Barristers & Solicitors

Suite 204, 205-9th Avenue S.E.

Calgary, Alberta, T2G 0R3

Attention:        Ashif S. Merani

Fax No:           (403) 398-0220

Tel:      (403) 261-7006

Email: ashif@meranireimer.com

 

2
 

 

in the case of the Vendor:

 

Sonoro Energy Ltd.

Suite 1000, 600 – 6th Avenue S.W.

Calgary, Alberta T2P 0S5

Attention:        David A. Little, CFO

Fax No.:          1 (888) 774-3858

Tel:                  (403) 262-3252

Email:              dlittle@sonoroenergy.com

 

with a copy to:

 

Goodmans

Suite 1900, 355 Burrard Street

Vancouver, BC V6C 2G8

Attention:       Mr. David Redford

Fax No.:         (604) 682-7131

 

Any notice shall be deemed to be given at the time of delivery or sending by email or facsimile and the tenth (10th) day after mailing, as applicable.

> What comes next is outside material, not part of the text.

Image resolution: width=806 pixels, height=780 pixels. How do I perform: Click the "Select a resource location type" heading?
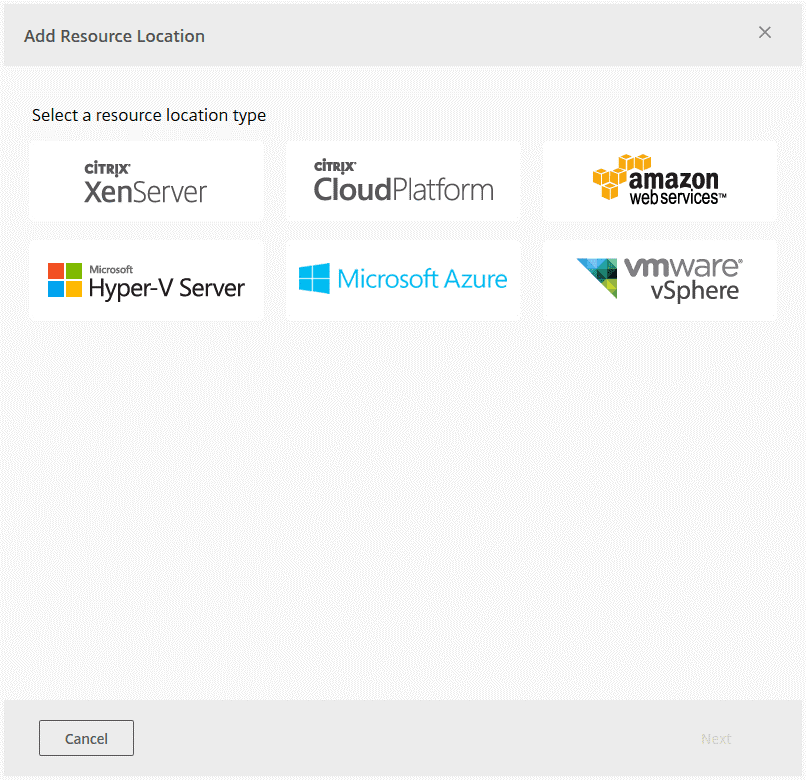(149, 115)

Any notice or other communication delivered by had shall be deemed to have been received when it is delivered to the recipient personally or to the applicable address noted herein.

 

6.Governing Law

 

This Agreement shall be governed by and construed in accordance with the laws of the Province of Alberta.

 

7.Legal Advice

 

The Purchaser acknowledges that it has been afforded the opportunity to obtain independent legal advice with respect to this Agreement, and the Asset Purchase and Sale Agreement delivered contemporaneously herewith and confirms that he is acting of his own free will and not under duress or any undue influence.

 

8.Assignment

 

This Agreement may not be assigned by either party without the prior written consent of the other party.

 

9.Amendment

 

This Agreement may be amended only in writing signed by the parties.

 

3
 

 

10.Headings

 

All headings in this Agreement are for convenience only and shall not be used of the interpretation of this Agreement.

 

11.Counterparts

 

This Agreement may be executed in one or more counterparts, each of which shall be deemed to be an original but all of which together shall constitute one and the same instrument.

 

12.Further Assurances

 

Each of the parties, upon the request of any other party, shall do, execute, acknowledge and deliver or cause to be done, executed, acknowledged or delivered all such further acts, deeds, documents and assurances as may be reasonably necessary or desirable to effect complete consummation of the transactions contemplated by this Agreement.

 

IN WITNESS WHEREOF the parties hereto have executed these presents under their respective seals and hands of their proper offices authorized in that behalf, as applicable.

 

PETROSONIC ENERGY, INC.   SONORO ENERGY LTD.